= PROBLEM TO SOLVE =
Gather, from the data below, each line in which the word "screenshot" occurs.

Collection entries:

________________________

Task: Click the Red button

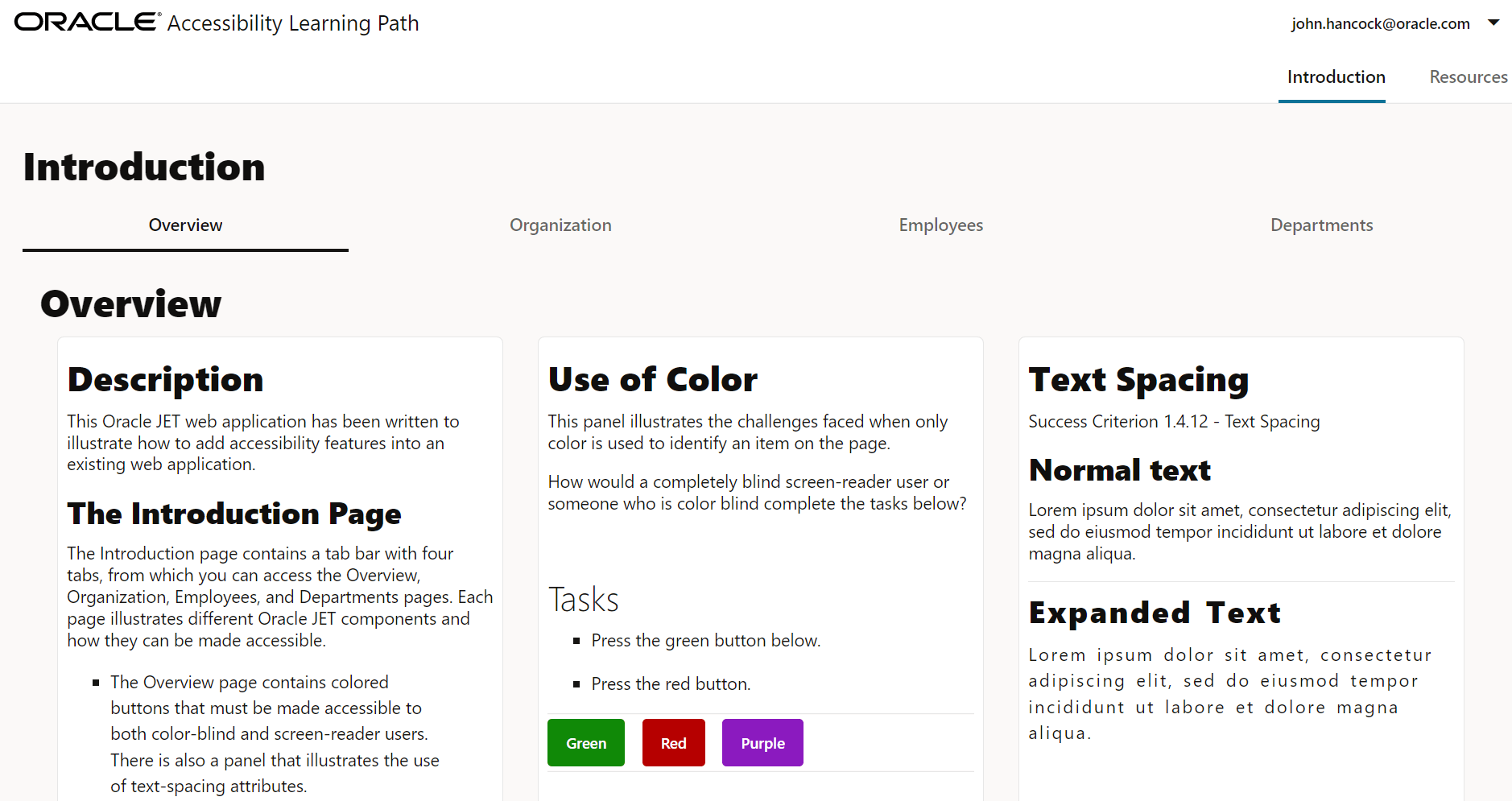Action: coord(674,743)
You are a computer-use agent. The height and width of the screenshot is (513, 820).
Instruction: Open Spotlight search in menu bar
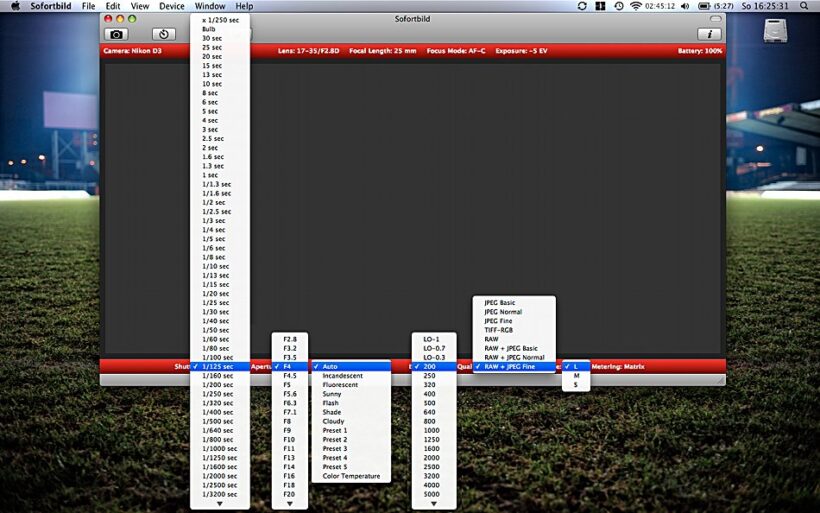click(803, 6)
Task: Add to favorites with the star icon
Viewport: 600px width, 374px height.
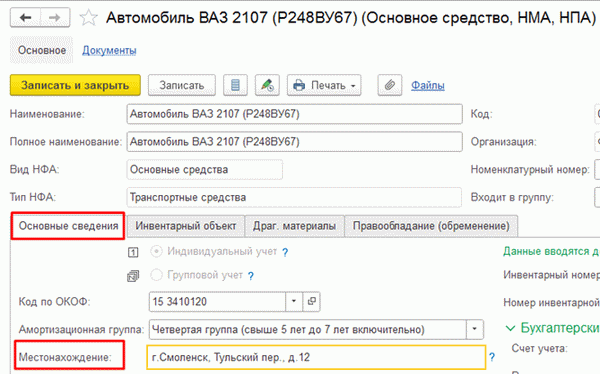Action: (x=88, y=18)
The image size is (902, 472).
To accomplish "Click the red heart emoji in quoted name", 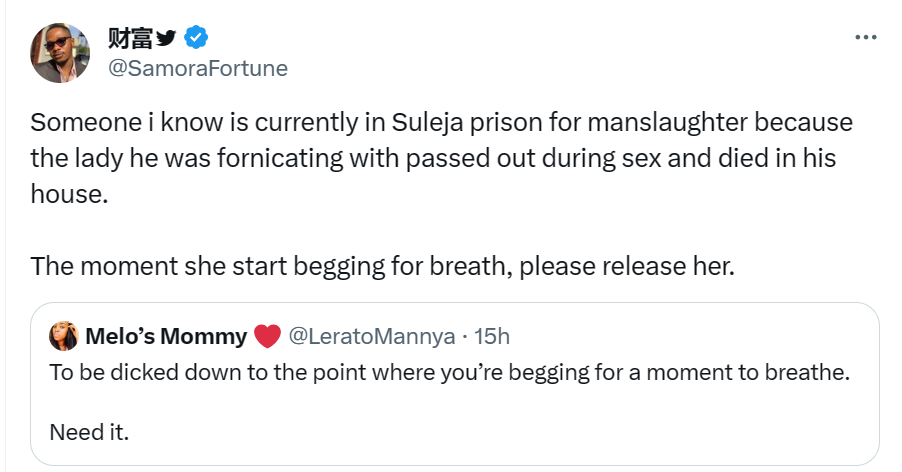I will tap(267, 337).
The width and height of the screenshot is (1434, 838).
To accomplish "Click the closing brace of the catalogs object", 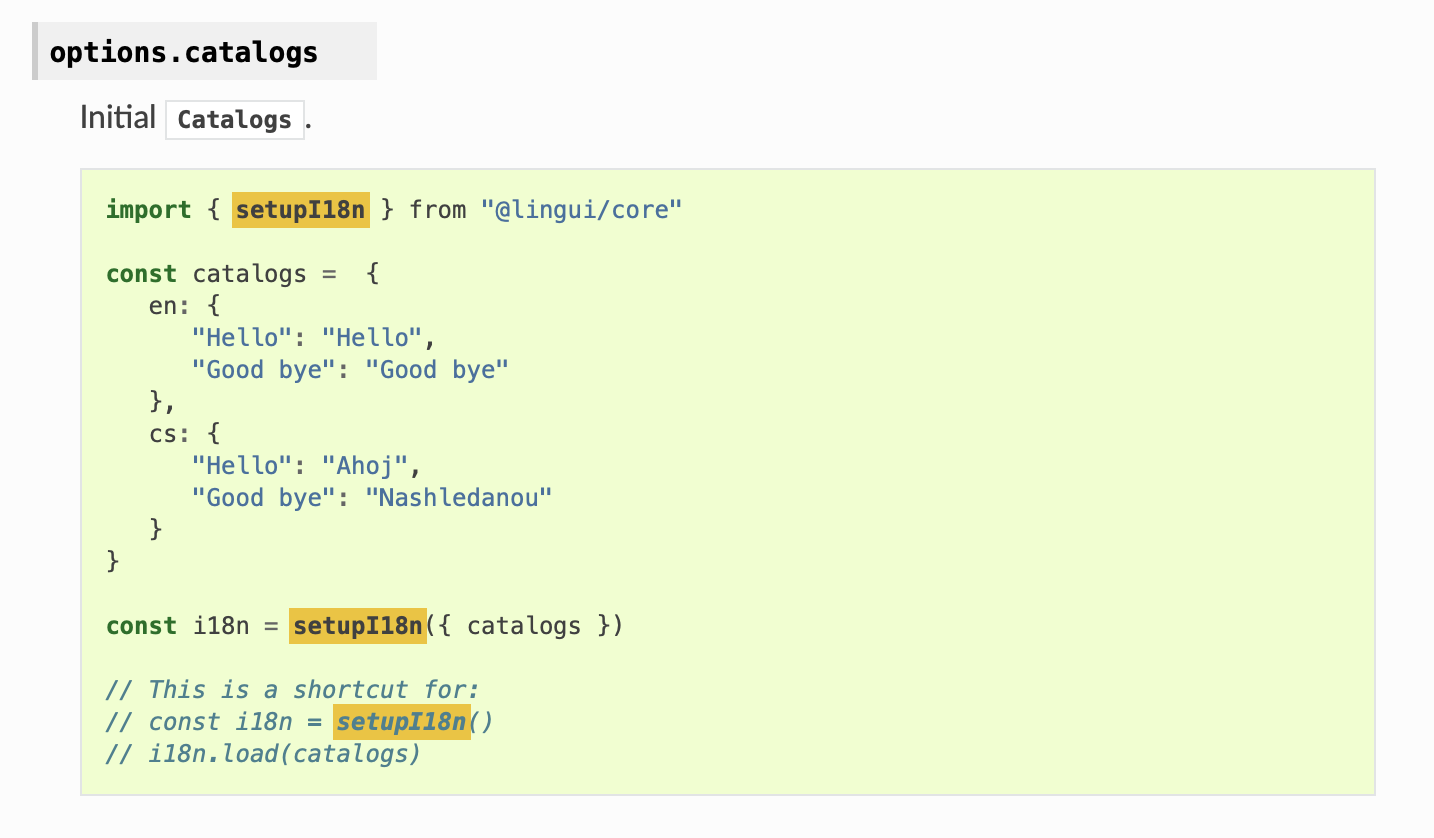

________________________

= YOUR RESPONSE =
You are a computer-use agent. The height and width of the screenshot is (513, 820).
The width and height of the screenshot is (1434, 838).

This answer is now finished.